• TEXT TO READ
○ ○ ○

Greater Expectations

It was my mentor who got me to start thinking properly about expectations.

Previously things happened to me and I just went with the flow. I was the recipient and did not really impose anything. I went to university to a large degree because it was expected of me. I had done the A-levels to get to university because it was expected of me. I may have had dreams of my own, but I wasn’t too insistent in pursuing them. There was a path to be walked that education was supposed to provide in the country in which I lived. I follow that path, jump through the necessary hoops and meet those expectations of me. It didn’t bother me at the time, I just did what was expected.

It was my mentor who intervened in my third and final year at university. He was not part of my course and became a mentor just because of our church connections developed over the previous year. He helped me a lot at a significant crisis moment at the time where I had a lot of doubts and questions about purpose and meaning. His intervention was crucial as he reminded me of going to the source of my faith to discover that which I needed.

○ ○ ○

Carry the essay on expectations forward from the point where it stops. The listing after this essay isn't needed for anything here.

• PROVIDED DATA
○ ○ ○

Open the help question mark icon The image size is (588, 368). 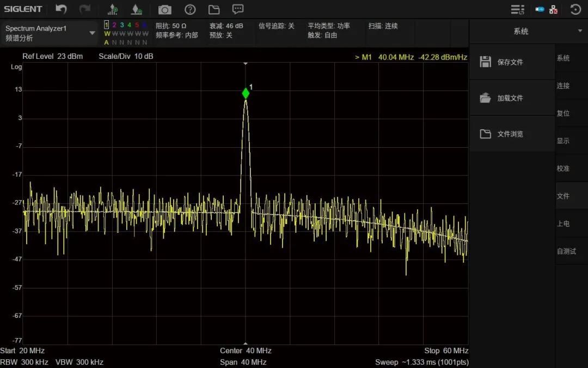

○ ○ ○

• OUTPUT OF THE EXERCISE
Sure enough, as I got out of myself and into God one of the first things that helped me was having expectations of God. Expectations of Him because of what He says about Himself in His word. Trusting Him, learning of Him, loving Him and serving Him helped a lot. Growing in practising the expectations of Him  and seeing Him exceed them time and again built confidence in Him. As long as I remained focused on Him.

From there it was tentatively working out expectations of myself. Working them out step by step and seeing where it worked and where those expectations were met and where they needed revising or scrapping. For a while I thought that the initial expectations were all I was supposed to work on. And with that thinking as the realisation came closer, so came a creeping sense of complacency. A sense in which what was expected was about to be realised and so there was little else that was needed.

That was disastrous.

What helped, then, was help to remember and rediscover that the life of faith was one in which growing was always supposed to be the underlying factor. So as the expectations got nearer to being realised, it was simply about setting greater expectations. Ones that would fit with that factor of growing. Never settling for what is and what has been achieved. Seeing in Christ, the high calling was always challenging me to move on.

In essence it is good to have expectations and ever be ready to set greater expectations.

(Photo by Heidi Fin on Unsplash)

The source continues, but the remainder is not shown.